Anyway, when I printed out chapter 1 today and was walking home, I thought to myself of how I was going to go back to my room and sort out how to do this on my own. This is never what I would do, but I thought of sitting down on my bed with my manuscript bits, reading them, and trying to figure out where and what to fix. And then I thought, not in a resentful way but just in a factual one, that this is why people come in twos. If I had a partner I would still have to do all this work on my own, but I would know that in the background there there was someone who would give me a pat, or who would be waiting to go out to the pub with me when it was done. Not someone to help, but someone to be there if I needed help and they could give it. I thought the same when I gave my big dinner party a few weeks ago: I didn't really want someone to help me do stuff, but I wanted someone to watch out of the corner of their eye to see that I still didn't want someone to help me - or to notice that I did.

Anyway, to the real post! Earlier this week I discovered that Irishboyfriend's wife is going to have a baby! You will perhaps wonder if I was jealous, and I wondered that myself. I certainly did feel some sort of jealousy at the news, but without very much analysis I noticed that this jealousy was of the fact that Irishboyfriend had a wife (which is to say, I felt a particular manifestation of a general jealousy), not of the fact that she was having a baby. In fact, I had a chance to test this hypothesis later, because two nights ago my cousin wrote to tell me that his wife was having a baby! And I was pleased! (well, as pleased as I can be, as I believe that my cousin and his wife will someday get divorced [and not some day in the very far distant future], and I'm sorry that a kid will have to go through having its parents get divorced. But maybe not...I mean, if I had to peg one of my cousins certainly to get divorced, it would be this guy's sister, 'cause her husband for sure is gay and has already cheated on her [with a woman, though]. So maybe my cousin and his wife will not be the ones for the chop...) I like babies, although I've never particularly wanted one myself, and I'm pleased other women keep producing ones for whom I can buy cute clothes and charming books.

BueNO. I did not find out about Irishboyfriend's (well, I guess I should call him FormerIrishboyfriend's) baby via an e-mail or a letter, but rather via a facebook update, which told me he'd reactivated his running blog, and when I went to his blog he had written that he was reactivating it because his wife would be having a baby about the time of next year's Boston Marathon, so he thought he'd write the blog about his training and her pregnancy in tandem. He felt that this gave the blog nice narrative tension: "Will I be able to make the marathon, or will the baby decide to show up on the very day of the Marathon?" (I paraphrase).

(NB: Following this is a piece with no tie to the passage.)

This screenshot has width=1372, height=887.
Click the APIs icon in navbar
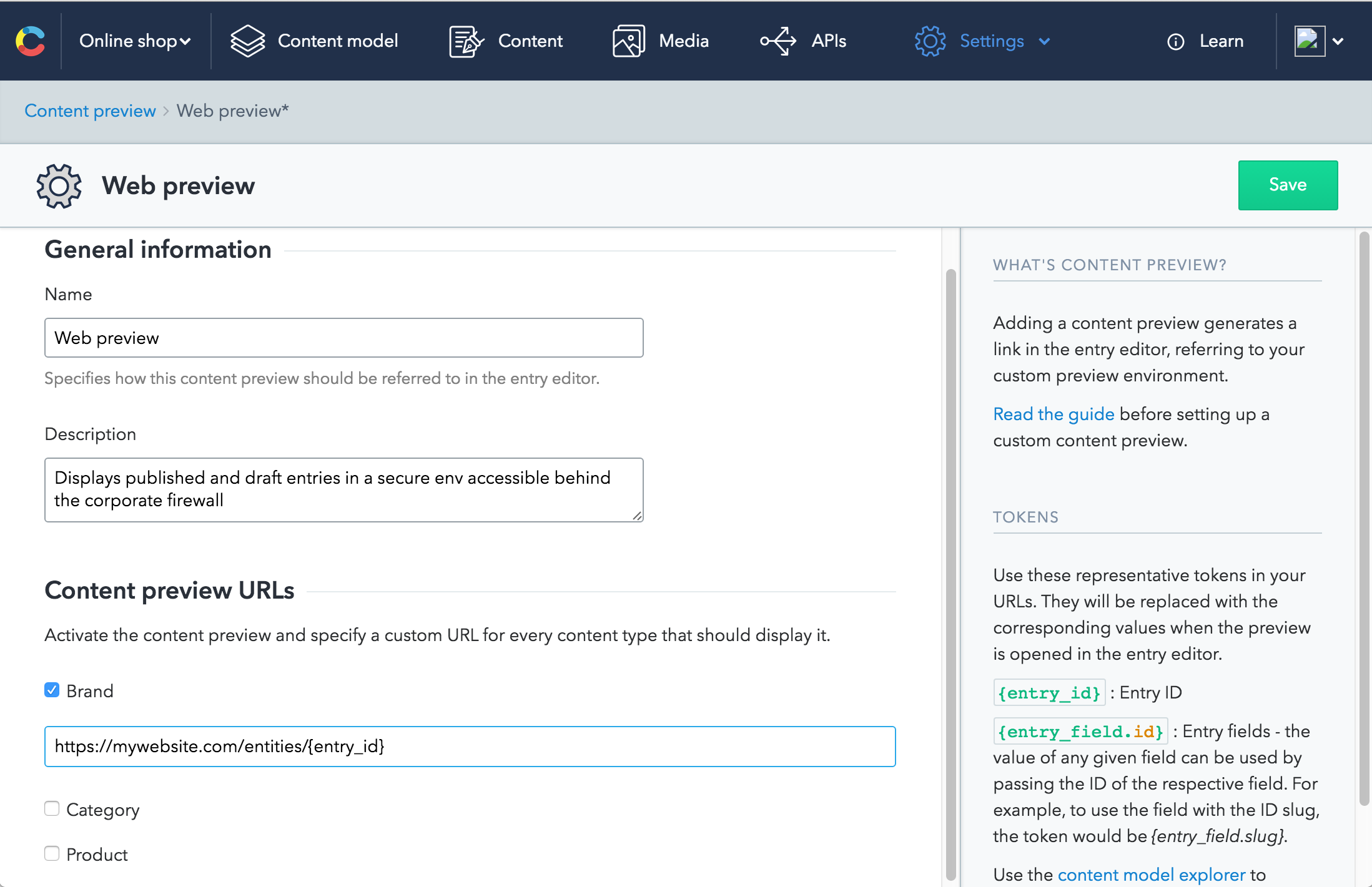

Uh-huh. Well, I'm not making any remarks about that narrative tension, or the question, or what it might reveal about FormerIrishboyfriend. Instead, I thought I would honour him and indicate what a successful father I think he'll be by telling The Soup Story. The Soup Story is one of my most famous stories about FormerIrishboyfriend; it is perhaps equalled only by The Kettle Story, but I think The Soup Story is more appropriate here.

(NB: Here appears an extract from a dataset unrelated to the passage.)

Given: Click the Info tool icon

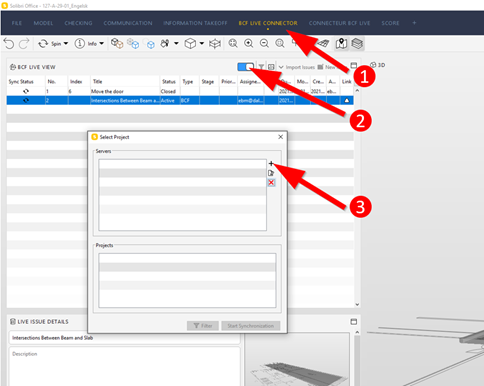Looking at the screenshot, I should pos(85,44).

Many years ago, when I was still involved with FormerIrishboyfriend, I got sick. Now, for me "sick" has a specific meaning. It's not like, a cold, or the sniffles: "sick" means I am confined to bed, genuinely too ill to work or otherwise to function without great effort (I don't often get sick). So there I was on my bed of pain, and ThenIrishboyfriend came to check on me. "Can I get you anything?" he asked. "Well," I said. "What I'd really like is a bowl of soup. Could you make me a bowl of soup?" "Okay," he said. Then he teased, "But I only do this once." And he made me a lovely bowl of cream of mushroom soup.

The next day I was still sick, and still in bed, and he came over to check on me again. "Do you need anything?" he asked. "Well," I said, "I'd love it if you'd make another bowl of soup." And he said, "I told you I only do that once." And he did not make me a bowl of soup.

The worst thing about this story is that I stayed with him for at least another year after that, and in the end he broke up with me.

He's said he's had a lot of therapy since we broke up.